My phone rang at 4:30 a.m. the next morning. I blearily answered.

“Warwick Schuberg on the phone,” a voice rich with earthy Australian cheer said. “I hear you want to come to Australia.”

Four phone calls, and I was off on the adventure of a lifetime.

Approximately nine months later, I was sitting in my house in the suburbs of Minneapolis next to a giant bag of motocross gear and a Pelican case packed with camera equipment, waiting for my friend Mark’s new wife to take us to the airport.

I had asked Mark to come with me back in December. Not long after that, he and Amy became engaged. He was steadfast that no matter what was happening in his personal life, he was damn sure going with me to Australia.

Well, Amy and Mark decided to get married on August 11, about nine days before we left for Australia.
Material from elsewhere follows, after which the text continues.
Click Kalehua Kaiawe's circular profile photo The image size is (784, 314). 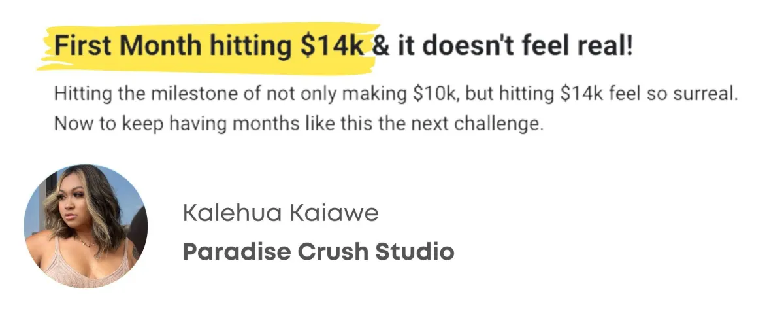click(x=86, y=226)
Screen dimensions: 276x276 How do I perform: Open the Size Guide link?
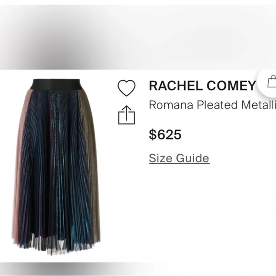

As you might imagine, Amy had mixed feelings about her new husband running halfway around the world to ride dirt bikes with his infamously single buddy.

Mark and I met nearly 10 years ago. I was tearing around a little rectangle of unplowed field outside my apartment complex. I was happily jumping a little pile of dirt when I looked up to see Mark standing there waving at me.

I figured one of the neighbors finally got sick of the sound of a two-stroke motor ripping outside his bedroom window.

“Dude,” he said, “Can you ride here?”

“Ummm,” I stammered, “Do you mean do I have permission?”

“Well, do you think they would mind if I rode here?”

We started riding together then, two guys just out of college and happy to have just enough jing to afford a halfway decent bike and a beer and a burger afterwards.

We also have this uncanny way of being in the opposite place. When he was single (somewhat more infamously than I), I was just getting married. I remember my ex-wife dragging me away from Mark and Jeff at the wedding reception, giving me a hairy eyeball with a crack about me wasting her wedding night talking about dirt bikes and telling foul jokes with Mark rather than circulating like a proper groom.

Considering I was dragging Amy’s new husband away to commune with dirt bikers and other ner do wells on the backside of the world, she was pretty cheery when her and Mark rolled into driveway on a bright August morning. 

[Fast forward 20 days, and we're in fuck-all, as the Aussies like to say, where it's late and getting later.]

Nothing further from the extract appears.